TASK INSTRUCTIONS =
Your answer should be an exact copy of the lines from the one holding "Viewport: 1092px width, 1092px height." to the end of the material below, pictures left out.

--

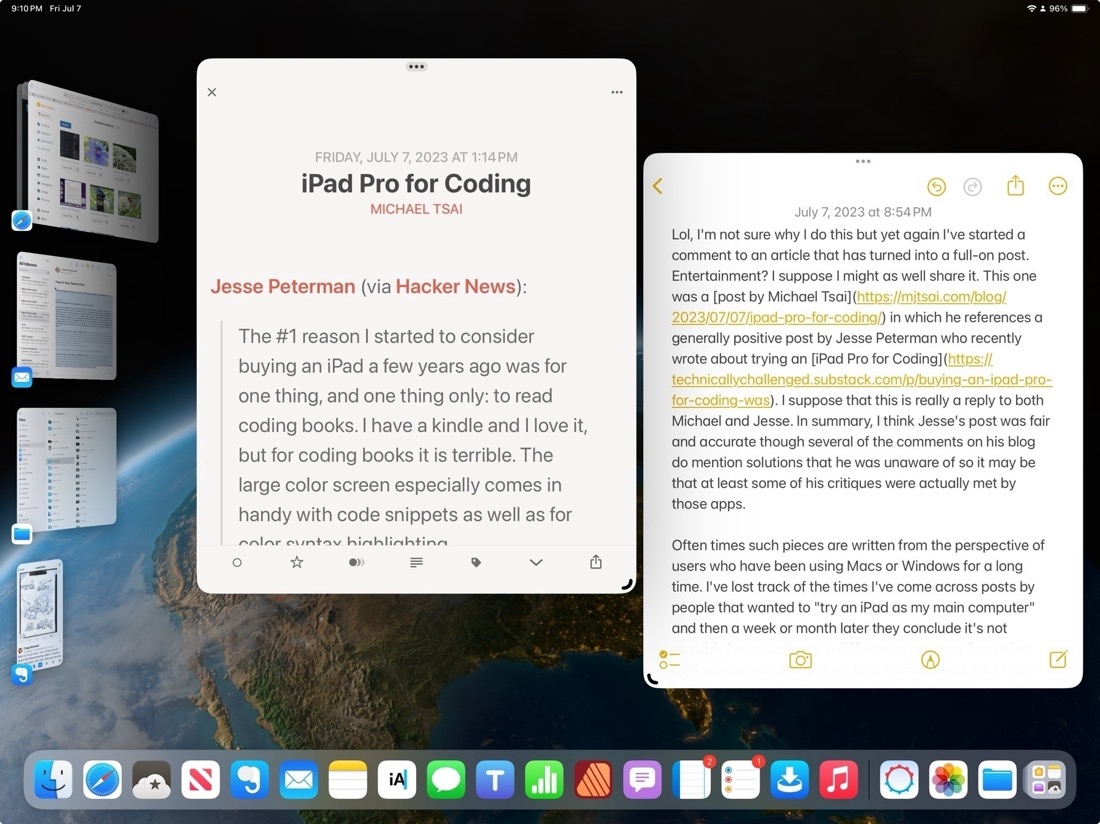Insert a photo using the camera icon
Viewport: 1100px width, 824px height.
pyautogui.click(x=800, y=660)
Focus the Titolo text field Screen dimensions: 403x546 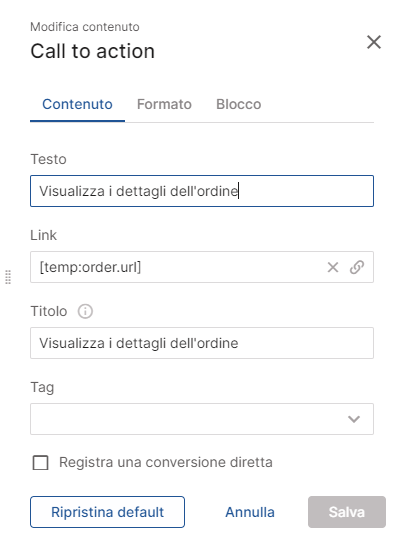202,343
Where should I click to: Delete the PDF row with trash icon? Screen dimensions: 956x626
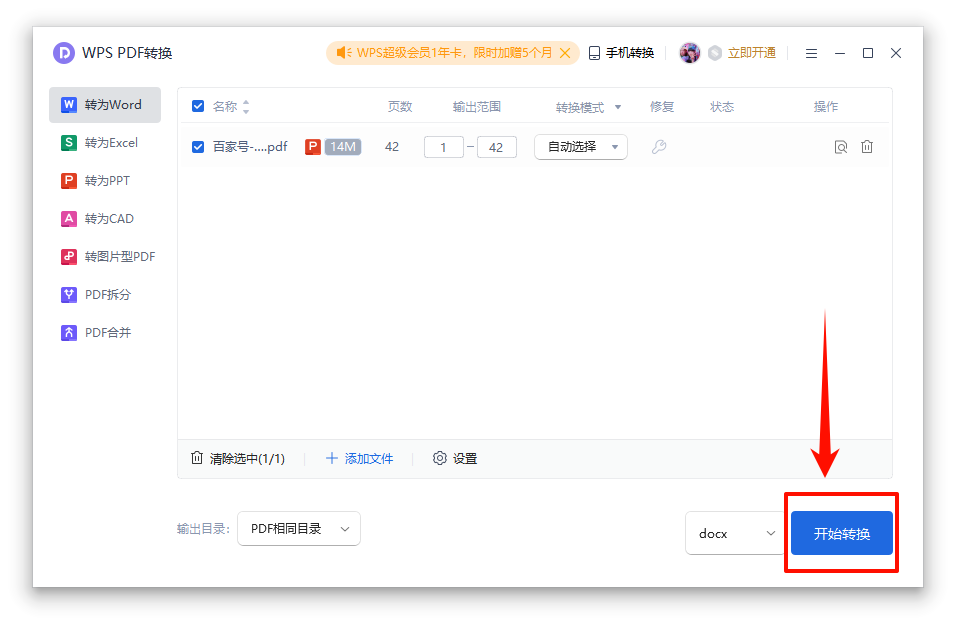coord(867,147)
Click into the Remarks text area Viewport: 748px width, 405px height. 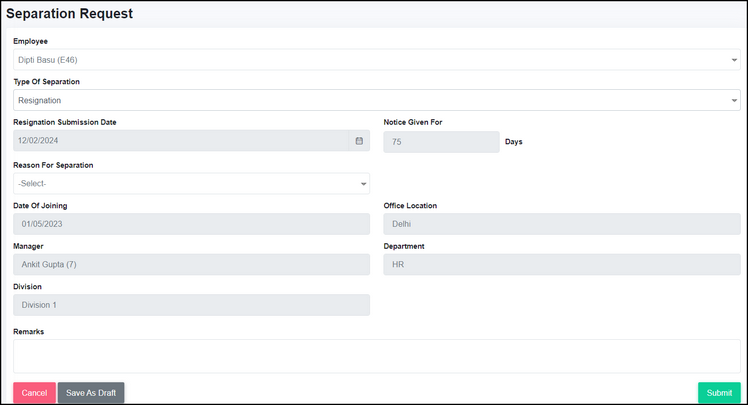coord(377,356)
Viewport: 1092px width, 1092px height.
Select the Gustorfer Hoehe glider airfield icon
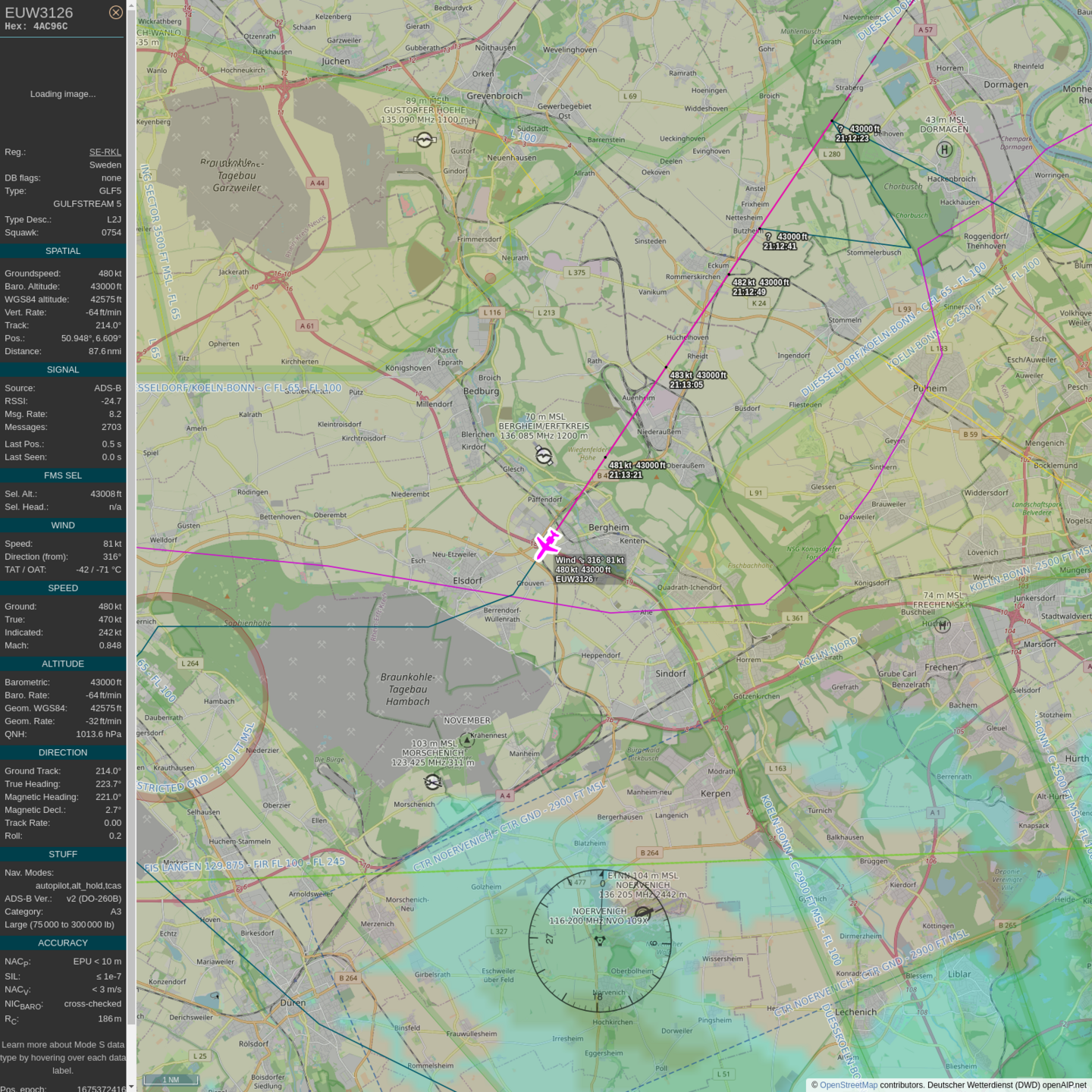425,140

--

RESPONSE FOR THIS EXERCISE =
Viewport: 1092px width, 1092px height.
Select the Gustorfer Hoehe glider airfield icon
425,140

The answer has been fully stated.